Stored items
= = = = = = =
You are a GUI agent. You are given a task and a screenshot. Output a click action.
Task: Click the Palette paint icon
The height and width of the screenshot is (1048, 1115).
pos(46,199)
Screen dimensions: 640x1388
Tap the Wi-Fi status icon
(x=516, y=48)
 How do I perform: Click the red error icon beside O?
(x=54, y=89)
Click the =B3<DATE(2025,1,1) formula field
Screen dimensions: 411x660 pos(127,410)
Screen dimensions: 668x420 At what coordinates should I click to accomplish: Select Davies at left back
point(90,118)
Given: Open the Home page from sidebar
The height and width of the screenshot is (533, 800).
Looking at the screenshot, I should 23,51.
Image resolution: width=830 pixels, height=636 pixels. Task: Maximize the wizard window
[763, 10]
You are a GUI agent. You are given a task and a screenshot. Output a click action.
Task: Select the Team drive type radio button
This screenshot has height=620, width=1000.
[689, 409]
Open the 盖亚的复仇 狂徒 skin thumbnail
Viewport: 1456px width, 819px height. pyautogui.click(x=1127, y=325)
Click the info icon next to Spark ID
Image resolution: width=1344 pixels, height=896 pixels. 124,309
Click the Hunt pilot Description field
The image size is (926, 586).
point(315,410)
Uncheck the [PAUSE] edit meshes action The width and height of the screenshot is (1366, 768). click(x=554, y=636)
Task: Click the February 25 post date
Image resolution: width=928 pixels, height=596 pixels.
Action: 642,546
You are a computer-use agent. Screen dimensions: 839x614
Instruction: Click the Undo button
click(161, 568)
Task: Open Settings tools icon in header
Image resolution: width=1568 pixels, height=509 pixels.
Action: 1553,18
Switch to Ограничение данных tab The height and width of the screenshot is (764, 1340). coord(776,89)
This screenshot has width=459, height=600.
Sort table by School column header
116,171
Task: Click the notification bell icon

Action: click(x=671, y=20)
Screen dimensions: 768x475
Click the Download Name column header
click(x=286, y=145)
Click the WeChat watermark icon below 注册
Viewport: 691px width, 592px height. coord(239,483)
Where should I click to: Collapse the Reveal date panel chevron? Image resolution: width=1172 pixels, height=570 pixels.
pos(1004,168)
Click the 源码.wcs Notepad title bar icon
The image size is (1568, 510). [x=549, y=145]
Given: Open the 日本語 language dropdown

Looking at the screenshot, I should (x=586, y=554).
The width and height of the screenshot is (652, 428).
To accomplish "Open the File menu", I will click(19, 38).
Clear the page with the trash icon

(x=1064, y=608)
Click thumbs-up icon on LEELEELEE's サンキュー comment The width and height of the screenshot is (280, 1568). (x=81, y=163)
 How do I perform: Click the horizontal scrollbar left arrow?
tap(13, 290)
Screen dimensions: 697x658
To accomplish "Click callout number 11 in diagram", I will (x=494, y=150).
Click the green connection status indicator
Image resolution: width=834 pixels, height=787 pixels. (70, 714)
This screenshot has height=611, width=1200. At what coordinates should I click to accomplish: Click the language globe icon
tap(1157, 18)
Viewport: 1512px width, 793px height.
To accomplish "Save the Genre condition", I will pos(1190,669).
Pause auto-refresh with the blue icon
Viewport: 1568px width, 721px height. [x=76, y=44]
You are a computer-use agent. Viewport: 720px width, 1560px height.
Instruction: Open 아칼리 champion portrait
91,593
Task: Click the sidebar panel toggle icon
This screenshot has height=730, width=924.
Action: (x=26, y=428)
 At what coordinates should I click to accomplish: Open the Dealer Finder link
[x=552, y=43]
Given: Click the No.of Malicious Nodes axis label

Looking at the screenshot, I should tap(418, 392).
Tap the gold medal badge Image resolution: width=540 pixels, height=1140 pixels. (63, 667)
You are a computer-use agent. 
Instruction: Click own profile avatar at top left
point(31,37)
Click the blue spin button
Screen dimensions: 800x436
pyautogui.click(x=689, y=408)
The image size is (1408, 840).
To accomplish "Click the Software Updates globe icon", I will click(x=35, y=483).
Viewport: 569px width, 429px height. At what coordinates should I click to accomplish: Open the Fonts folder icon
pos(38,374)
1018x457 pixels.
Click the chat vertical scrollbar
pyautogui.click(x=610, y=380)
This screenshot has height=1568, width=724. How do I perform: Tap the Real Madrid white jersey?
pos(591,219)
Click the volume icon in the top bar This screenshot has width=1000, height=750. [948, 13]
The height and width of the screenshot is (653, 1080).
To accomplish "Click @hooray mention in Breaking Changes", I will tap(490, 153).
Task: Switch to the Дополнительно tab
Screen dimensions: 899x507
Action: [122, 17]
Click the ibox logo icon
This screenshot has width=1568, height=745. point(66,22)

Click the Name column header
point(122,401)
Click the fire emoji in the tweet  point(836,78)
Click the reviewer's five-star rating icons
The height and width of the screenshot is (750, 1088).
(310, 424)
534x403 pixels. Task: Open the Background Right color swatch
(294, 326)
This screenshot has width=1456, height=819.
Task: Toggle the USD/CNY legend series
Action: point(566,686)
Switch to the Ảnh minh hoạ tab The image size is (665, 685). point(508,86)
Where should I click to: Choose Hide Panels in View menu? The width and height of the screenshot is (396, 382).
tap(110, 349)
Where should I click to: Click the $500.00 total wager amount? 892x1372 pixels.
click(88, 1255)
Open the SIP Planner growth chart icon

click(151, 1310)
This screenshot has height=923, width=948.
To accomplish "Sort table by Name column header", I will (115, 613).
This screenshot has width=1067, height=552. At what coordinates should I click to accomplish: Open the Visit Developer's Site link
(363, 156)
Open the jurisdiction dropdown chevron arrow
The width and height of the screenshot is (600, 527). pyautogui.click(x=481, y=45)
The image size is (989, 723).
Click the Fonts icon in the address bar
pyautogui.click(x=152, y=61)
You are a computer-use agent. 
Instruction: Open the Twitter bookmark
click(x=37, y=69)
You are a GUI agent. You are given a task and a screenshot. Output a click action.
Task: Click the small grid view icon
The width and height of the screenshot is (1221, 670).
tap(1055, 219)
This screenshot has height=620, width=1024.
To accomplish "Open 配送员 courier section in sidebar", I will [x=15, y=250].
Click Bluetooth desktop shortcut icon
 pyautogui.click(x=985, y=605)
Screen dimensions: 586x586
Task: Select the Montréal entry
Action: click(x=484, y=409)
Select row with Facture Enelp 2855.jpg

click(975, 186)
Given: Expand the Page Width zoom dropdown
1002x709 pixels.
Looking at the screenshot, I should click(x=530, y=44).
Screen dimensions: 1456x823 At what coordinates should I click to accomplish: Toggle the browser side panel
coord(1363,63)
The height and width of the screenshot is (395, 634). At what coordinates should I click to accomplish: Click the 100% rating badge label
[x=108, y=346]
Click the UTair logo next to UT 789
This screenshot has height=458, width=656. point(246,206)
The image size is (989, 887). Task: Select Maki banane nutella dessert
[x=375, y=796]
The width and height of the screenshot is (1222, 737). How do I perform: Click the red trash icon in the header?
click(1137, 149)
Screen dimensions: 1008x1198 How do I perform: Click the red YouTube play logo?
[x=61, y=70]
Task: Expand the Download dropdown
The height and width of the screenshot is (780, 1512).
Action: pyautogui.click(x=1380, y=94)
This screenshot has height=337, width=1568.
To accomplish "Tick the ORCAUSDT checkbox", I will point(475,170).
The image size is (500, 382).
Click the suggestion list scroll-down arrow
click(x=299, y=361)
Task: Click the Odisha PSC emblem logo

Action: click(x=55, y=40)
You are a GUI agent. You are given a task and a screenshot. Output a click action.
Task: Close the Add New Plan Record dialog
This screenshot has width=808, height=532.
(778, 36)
= = = = = = =
■ **Task item**
At the line containing "The image size is (989, 887).", start copying. Continue exactly through the final line of the entries above and stop there.

■ **Problem solution**
The image size is (989, 887). Task: Select Maki banane nutella dessert
[x=375, y=796]
The width and height of the screenshot is (1222, 737). How do I perform: Click the red trash icon in the header?
click(1137, 149)
Screen dimensions: 1008x1198 How do I perform: Click the red YouTube play logo?
[x=61, y=70]
Task: Expand the Download dropdown
The height and width of the screenshot is (780, 1512).
Action: pyautogui.click(x=1380, y=94)
This screenshot has height=337, width=1568.
To accomplish "Tick the ORCAUSDT checkbox", I will point(475,170).
The image size is (500, 382).
Click the suggestion list scroll-down arrow
click(x=299, y=361)
Task: Click the Odisha PSC emblem logo

Action: click(x=55, y=40)
You are a GUI agent. You are given a task and a screenshot. Output a click action.
Task: Close the Add New Plan Record dialog
This screenshot has width=808, height=532.
(778, 36)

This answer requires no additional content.